The crack length in the comparison ranged from 150 to 697 pixels, and the width ranged from 24 to 80 pixels. The experimental results showed that the average relative errors for the calculated values of the crack length and width relative to the labeled cracks were 7.51% and 6.69%, respectively, and the average relative errors for the calculated values relative to the original image were 5.85% and 3.92%, respectively. Since the crack information based on the original image was manually measured, there will inevitably be errors due to human factors and instrument influences.
4. Discussion
Our research aimed to automatically detect cracks from road images; thus, a novel method for the efficient detection and extraction of road cracks was proposed. A segmentation network based on edge reconstruction was utilized to achieve the real-time detection of road cracks. To improve the accuracy of edge reconstructions and to guide global detection, we introduced a soft-gate control mechanism to fuse high-level gradient semantic information. In addition, we proposed a depth-decomposed convolutional attention module that utilizes deep and dilated convolution techniques to process the global contextual information of images. The crack detection results were automatically quantized to extract the length and width of the crack backbone. The experimental results showed that our method outperformed other comparative methods. From the experimental results in
Section 3.3, it can be seen that CT-CrackSeg was better at detecting fine cracks because it retained shallow information, but it was less effective at detecting road cracks in the presence of complex background disturbances. LinkCrack and PIDNet obtained better results in cases with complex backgrounds, but they missed the detection of fine cracks and had poorer coherence in the presence of fine cracks. Noting the phenomenon that edge information favors detail information and deep information favors semantic information, our method employed the ERM for the selective enhancement of edge information, and the quantitative and visualization results showed that this method had a good performance for the edge localization of cracks.
Figure 12 shows the segmentation results before and after the ERM was added, which demonstrates that the ERM can effectively improve the segmentation accuracy of crack boundaries.
In addition, bridges, tunnels, and dams have civil engineering structural problems along with roads, and cracks usually appear as line-like anomalous areas on the images. This visual characterization of cracks is similar on both roads and other structures.
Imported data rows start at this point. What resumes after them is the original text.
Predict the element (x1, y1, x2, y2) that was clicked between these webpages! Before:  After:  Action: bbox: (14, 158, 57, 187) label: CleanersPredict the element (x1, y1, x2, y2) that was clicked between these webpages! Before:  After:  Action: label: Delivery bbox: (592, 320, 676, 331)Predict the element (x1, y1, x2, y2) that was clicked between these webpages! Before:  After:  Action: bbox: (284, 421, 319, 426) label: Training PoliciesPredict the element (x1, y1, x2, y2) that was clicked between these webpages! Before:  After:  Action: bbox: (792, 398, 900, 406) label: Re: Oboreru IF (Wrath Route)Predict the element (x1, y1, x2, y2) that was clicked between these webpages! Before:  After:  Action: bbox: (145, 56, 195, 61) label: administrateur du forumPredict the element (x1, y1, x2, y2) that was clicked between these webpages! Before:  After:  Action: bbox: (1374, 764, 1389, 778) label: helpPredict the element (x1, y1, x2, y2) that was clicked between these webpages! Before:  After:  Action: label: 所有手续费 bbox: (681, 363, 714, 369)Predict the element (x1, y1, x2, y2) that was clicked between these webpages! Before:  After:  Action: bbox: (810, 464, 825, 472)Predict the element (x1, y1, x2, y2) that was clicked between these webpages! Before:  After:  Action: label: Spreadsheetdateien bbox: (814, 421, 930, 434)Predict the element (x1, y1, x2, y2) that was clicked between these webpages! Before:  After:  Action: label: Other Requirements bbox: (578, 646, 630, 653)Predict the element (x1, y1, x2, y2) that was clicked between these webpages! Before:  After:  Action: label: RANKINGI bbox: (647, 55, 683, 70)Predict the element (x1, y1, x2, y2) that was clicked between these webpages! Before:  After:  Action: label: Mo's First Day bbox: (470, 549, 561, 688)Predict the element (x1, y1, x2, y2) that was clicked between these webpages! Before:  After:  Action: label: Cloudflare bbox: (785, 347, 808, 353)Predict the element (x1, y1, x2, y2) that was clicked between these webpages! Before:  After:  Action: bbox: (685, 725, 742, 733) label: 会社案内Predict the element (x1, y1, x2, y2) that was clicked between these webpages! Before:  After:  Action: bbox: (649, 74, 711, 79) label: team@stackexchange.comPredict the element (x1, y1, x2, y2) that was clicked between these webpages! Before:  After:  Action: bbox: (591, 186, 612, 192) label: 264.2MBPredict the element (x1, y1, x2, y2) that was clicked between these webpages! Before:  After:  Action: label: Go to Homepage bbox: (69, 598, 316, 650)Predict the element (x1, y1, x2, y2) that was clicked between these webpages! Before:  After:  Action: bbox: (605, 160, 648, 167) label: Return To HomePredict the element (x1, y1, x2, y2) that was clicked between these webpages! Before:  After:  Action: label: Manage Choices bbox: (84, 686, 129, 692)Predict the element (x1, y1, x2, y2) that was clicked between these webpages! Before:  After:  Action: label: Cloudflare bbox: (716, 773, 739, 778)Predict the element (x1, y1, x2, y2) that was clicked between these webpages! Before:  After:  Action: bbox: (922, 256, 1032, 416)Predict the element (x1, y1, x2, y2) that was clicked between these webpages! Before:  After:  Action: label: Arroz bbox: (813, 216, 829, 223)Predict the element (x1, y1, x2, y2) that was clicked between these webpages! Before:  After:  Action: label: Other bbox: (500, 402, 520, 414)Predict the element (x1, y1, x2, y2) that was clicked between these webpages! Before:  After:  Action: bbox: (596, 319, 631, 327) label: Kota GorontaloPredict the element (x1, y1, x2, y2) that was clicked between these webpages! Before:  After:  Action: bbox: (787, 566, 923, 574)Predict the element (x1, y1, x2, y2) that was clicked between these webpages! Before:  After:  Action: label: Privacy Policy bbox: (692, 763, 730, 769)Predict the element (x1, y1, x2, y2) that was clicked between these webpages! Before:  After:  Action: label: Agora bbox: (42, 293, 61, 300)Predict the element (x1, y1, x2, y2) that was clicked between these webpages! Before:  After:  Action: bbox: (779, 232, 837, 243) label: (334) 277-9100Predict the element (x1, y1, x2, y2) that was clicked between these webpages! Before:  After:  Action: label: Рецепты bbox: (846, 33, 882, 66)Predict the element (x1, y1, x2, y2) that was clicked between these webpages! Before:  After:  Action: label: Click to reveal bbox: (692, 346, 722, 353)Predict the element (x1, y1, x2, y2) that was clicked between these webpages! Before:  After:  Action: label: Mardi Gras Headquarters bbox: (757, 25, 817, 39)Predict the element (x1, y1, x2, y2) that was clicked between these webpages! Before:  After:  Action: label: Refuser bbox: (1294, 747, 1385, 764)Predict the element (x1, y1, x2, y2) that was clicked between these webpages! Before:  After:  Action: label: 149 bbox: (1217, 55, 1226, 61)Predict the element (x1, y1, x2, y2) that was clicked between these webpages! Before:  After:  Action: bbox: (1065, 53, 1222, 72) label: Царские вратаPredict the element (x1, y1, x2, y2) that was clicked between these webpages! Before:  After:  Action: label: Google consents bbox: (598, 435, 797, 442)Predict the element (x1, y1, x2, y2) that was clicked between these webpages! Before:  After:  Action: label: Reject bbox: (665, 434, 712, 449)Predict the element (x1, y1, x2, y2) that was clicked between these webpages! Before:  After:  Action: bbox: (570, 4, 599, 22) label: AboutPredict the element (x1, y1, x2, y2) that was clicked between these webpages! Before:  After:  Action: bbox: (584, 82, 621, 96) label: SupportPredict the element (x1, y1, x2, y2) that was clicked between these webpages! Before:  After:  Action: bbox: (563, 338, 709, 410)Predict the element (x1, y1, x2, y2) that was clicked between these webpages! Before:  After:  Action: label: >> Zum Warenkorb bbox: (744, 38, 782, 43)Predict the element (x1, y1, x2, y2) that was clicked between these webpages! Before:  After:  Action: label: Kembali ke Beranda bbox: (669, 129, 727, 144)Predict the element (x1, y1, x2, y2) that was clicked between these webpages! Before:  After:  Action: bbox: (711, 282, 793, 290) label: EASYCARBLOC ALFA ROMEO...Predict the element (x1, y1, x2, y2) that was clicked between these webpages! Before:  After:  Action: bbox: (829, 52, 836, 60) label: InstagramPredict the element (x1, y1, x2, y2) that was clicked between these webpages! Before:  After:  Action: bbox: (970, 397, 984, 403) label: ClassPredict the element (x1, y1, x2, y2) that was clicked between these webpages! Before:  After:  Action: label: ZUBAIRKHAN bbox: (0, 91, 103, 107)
Therefore, crack images of bridges, tunnels, and dams can be captured as the target domain, and the ERNet that performs well in the source domain (road crack images) can be optimized in the target domain by domain adaptation, so that the ERNet can be applied to the inspection of other structures such as bridges, tunnels, and dams. The high level of light interference in tunnels needs to be considered to improve the visibility of cracks under low-light conditions using image-processing techniques.
As can be seen from
Table 1 and
Table 2, our method is faster than some networks, but slower than the STDC-Seg network, which may be due to the modeled three-branch structure that increases the amount of computation. In the next step, we will apply model compression techniques such as model pruning and quantization to speed up the inference process. In addition, how to further optimize the performance of the model on larger datasets is the focus of our next study.